A experiência de perder uma
gravidez desejada é algo que machuca, principalmente quando o aborto fica
retido. Aos dois meses descobri que meu bebê parou de evoluir e mesmo assim precisei ficar mais cinco dias esperando expelir naturalmente; nada mais para evitar infecção. O prazo passou, o embrião permanecia comigo e a
curetagem foi inevitável.
Durante esses cinco dias a dor
era imensa, não dor física, sentia dor no coração, dor na minha alma, não havia
nada que eu pudesse fazer a não ser chorar. Acordava durante a madrugada
achando que era um sonho, e logo lembrava que era um pesadelo real.
Finalmente chegou o dia da
curetagem. Assim como eu várias mulheres aguardavam internação na recepção do
hospital. Todas grávidas e felizes, prestes a terem seus bebês; o único caso de
curetagem era o meu.
Foi muito difícil dividir o mesmo espaço com aquelas
mulheres que alisavam a barriga e sentia o bebê mexer. O meu estava morto e
mesmo que eu quisesse acaricia-lo ele nada sentiria. Minha angustia aumentava,
elas seguravam a barriga, eu segurava o choro e o nó na garganta se formava
como prova da minha profunda tristeza.
O tratamento dos funcionários do
hospital também era diferenciado desde a recepção.

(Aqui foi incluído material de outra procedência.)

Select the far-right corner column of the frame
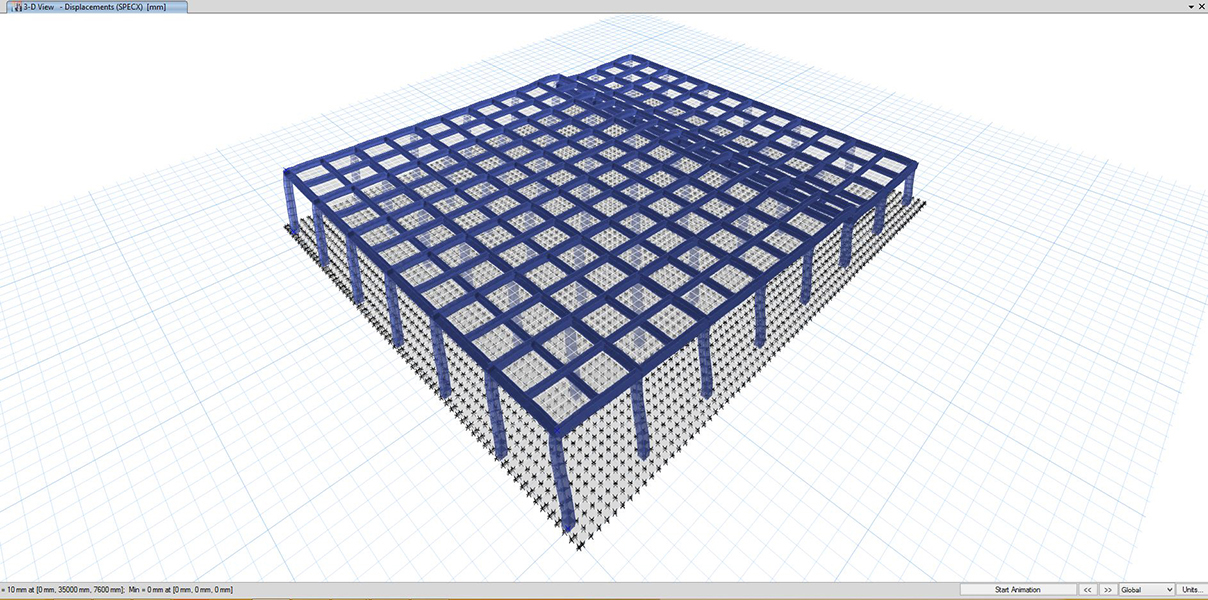 907,187
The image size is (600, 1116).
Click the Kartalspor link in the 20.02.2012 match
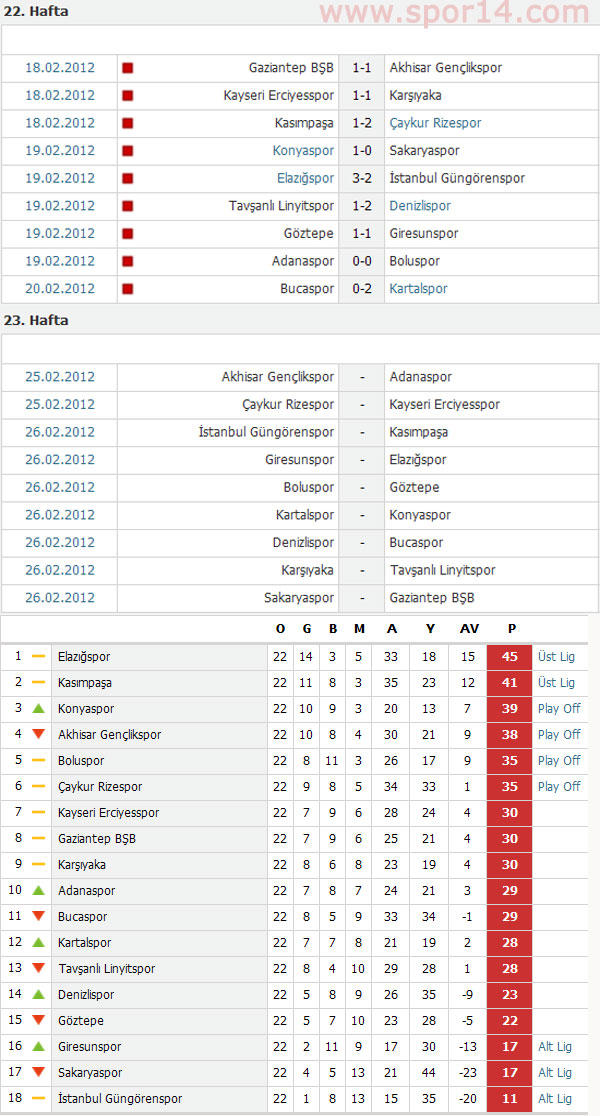pyautogui.click(x=419, y=288)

Esperei por quase duas horas
para ser realmente internada, todas as grávidas subiam pra sala anti parto e só
eu permanecia na recepção, esqueceram-se da medicação prévia conforme solicitação
médica, tratavam-me como se eu tivesse cometido algum crime.
A única pessoa que me tratou bem
foi a enfermeira que colocou o soro. Por ironia do destino também estava
grávida e revelou conhecer minha dor por já ter passado pelo mesmo problema.
Segui para sala de parto como
toda grávida, com roupas adequadas ao bloco cirúrgico. O anestesista chegou e
me fez algumas perguntas, afastando-se para fora do bloco. Minha obstetra foi
até seu encontro e conversaram um pouco sobre mim. Ouvi-a explicando que aquele
filho foi desejado, que o aborto não foi provocado e que meu corpo não o expulsava.
Ele voltou pra perto de mim, pediu licença para pegar na minha barriga e me fez
um carinho como que estava com pena de mim e falou: eu sinto muito.
Fui sedada, adormeci e quando
acordei já estava na sala de recuperação com mais quatro mulheres. Todas sentiam
dor, mas estavam felizes por saberem que seus bebês estavam no berçário. Eu sentia
a mesma dor que se somava a tristeza de saber que meu bebê não existia mais.
A enfermeira se dirigia a cada
paciente dando notícias dos seus filhos, o médico perguntava para cada uma se já
tinham leite. Eu parecia estar invisível pra eles, até que o telefone tocou duas vezes,
era alguém querendo notícias minha, foi quando lembrei que ainda existo e que
alguém se importa comigo.
Eu precisava sair dali, virar
aquela página da minha vida e começar a escrever uma nova história.